MY MISSION

35 0 0
                                    

Asal kalian tahu, ini adalah inisiatif yang aku lakukan sebab jika jadi aku, kalian juga takkan tahan melihat sahabat kalian selalu menangis karena seorang lelaki.

Kalian pasti bersikeras membantunya.

===================================

Jika aku setangkai bunga mawar, mungkin aku sudah terlihat layu dan satu persatu mahkota merah milikku sudah berguguran di atas lantai.

ARGHHHHHH Aku sungguh kesal ketika menunggu. Dua jam yang lalu aku bersikeras tidak pergi dari depan ruang musik di sekolah. Padahal arloji di tanganku sudah menunjukkan angka 18.00.

Hampir saja aku memutuskan menyerah, tiba-tiba pintu ruang musik dibuka dari dalam. Seorang lelaki berbehel keluar dengan beberapa lembar kertas di tangan kirinya. Wajah, rambut, dan seragamnya sama-sama kusut. Lelaki itu melewatiku padahal aku sudah berdiri dan memasang senyuman lebar-lebar.

"Charlie!" pekikku sebelum dia makin jauh.
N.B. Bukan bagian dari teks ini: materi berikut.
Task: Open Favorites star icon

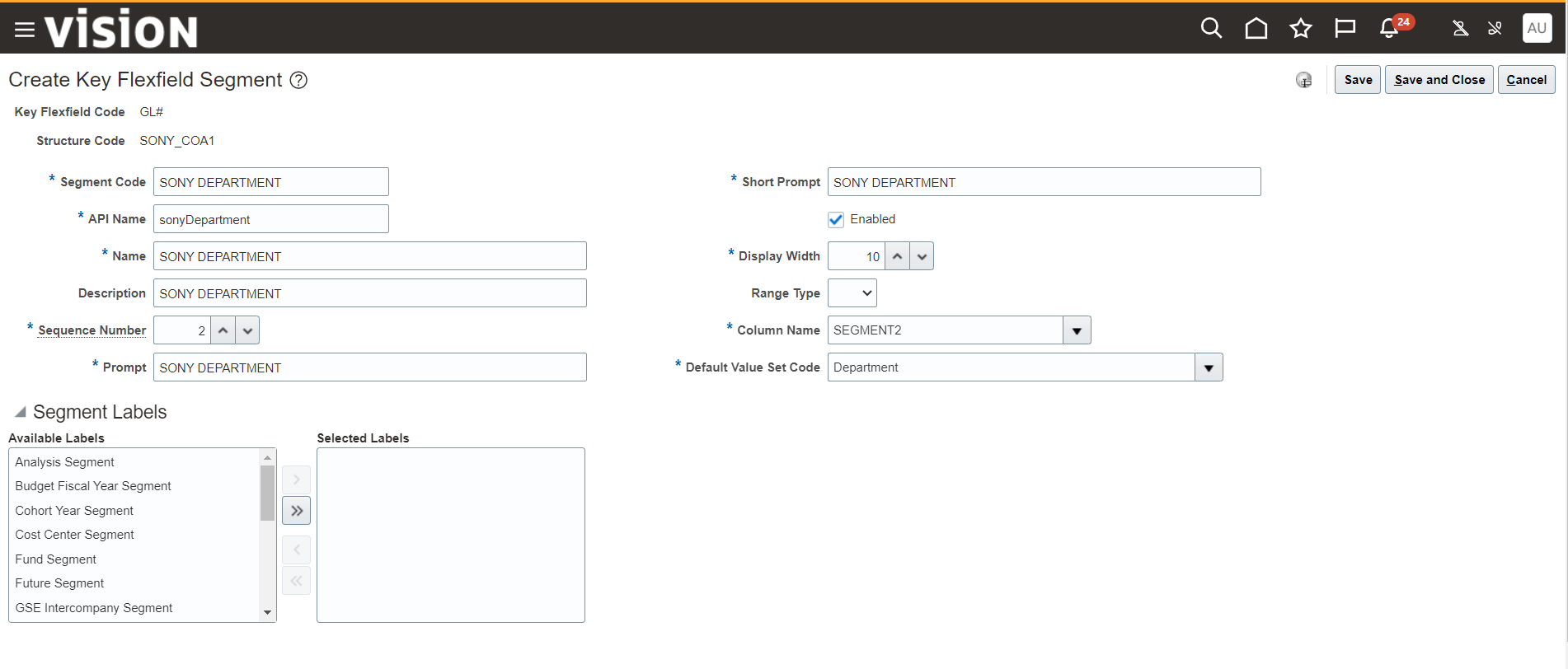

Charlie menoleh dengan malas-malasan. Dahinya berkerut menatap wajahku dari kejauhan. oh jangan-jangan dia tidak mengenalku. Terakhir kali aku berinteraksi dengannya adalah saat kelas tingkat pertama ketika aku lebih memilih Lyla untuk menjadi rekan sebangku. Aku bergegas menghampirinya. Masih dengan senyuman lebar, aku berusaha mengulurkan tangan, memperkenalkan diri.

"Darla. Dari kelas...."

"Aku tahu siapa kau. Pesta ultah yang gagal!"

Mataku terbelalak bersamaan dengan wajahku yang merah padam.

"Just Kidding" cepat-cepat Charlie meralat diselingi tawa singkat "Tentu saja aku kenal kau, my first chairmate"

Entah mengapa amarahku menghilang begitu saja seakan terhapus oleh deretan karet behel yang menghiasi gigi putihnya. Sangat manis.

"Lalu, mau apa? Aku sangat sibuk." ujar Charlie dengan nada ketus.

"Kau pikir cuma kau saja yang sibuk! Aku menunggumu sejak bel pulang berbunyi itu bukan pengorbanan?! Lalu kau mau pergi begitu saja?!!" aku menghardiknya. Tersinggung karena dia begitu pongah.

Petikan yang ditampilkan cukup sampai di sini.